Well this is it how many times can you put the letters and together in a grammatical sentence? You are not allowed to put anything more than a space between and. Example
Mary and john went to the beach.
The..... and....... must be and and and
So let us see who the clever ones are?

Over to you:


Yes I do know the answer and you will be amazed :wink:


----------



## 96633 (Nov 3, 2005)

How about the following:-

The Landlord of the Horse and Groom pub wanted a new sign to hang outside so he asked a signwriter to make him one. 
This was the sign he made:-

THE HORSE AND GROOM 

However when the landlord saw the sign he was not happy so he called the signwriter and said "The words are not evenly spaced you have left too big spaces between the words HORSE and AND and AND and GROOM"


----------



## 94055 (May 1, 2005)

Ahhh right idea so there is the clue.

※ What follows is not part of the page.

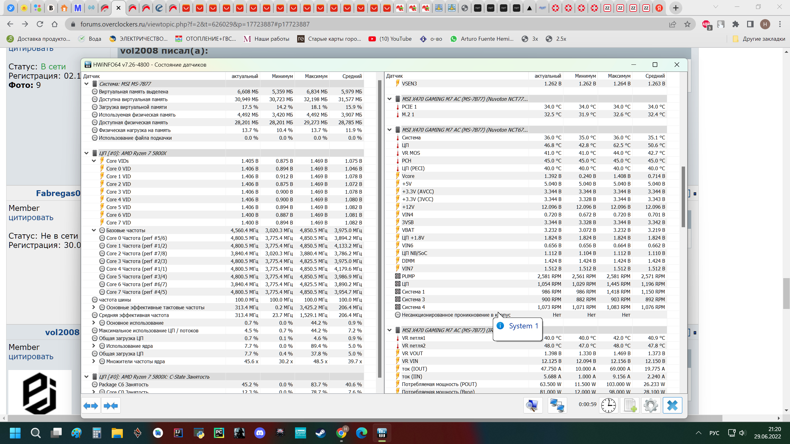The width and height of the screenshot is (790, 444).
Task: Click the blue X close-sensors icon
Action: (672, 405)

But the count is


----------



## DABurleigh (May 9, 2005)

21

Dave


----------



## 94055 (May 1, 2005)

Hi Dave 
I am not saying if you are right or wrong but you must post the sentence.


----------



## DABurleigh (May 9, 2005)

http://www.squarefree.com/2003/11


----------



## 94055 (May 1, 2005)

Close Dave
You can get more even using that sentence, think of the question.

Steve


----------



## DABurleigh (May 9, 2005)

Well, it depends on the strictness of one's interpretation of the question, particularly the meaning of "together" and the allowance of only a space between "ands", which arguably excludes commas, etc.

As I am not telepathic, I give up 

Dave


----------



## 94055 (May 1, 2005)

Ok Dave
If the wording from the site you gave is changed to words similar to Band also Andy then there is still a space between and at all times :wink:


----------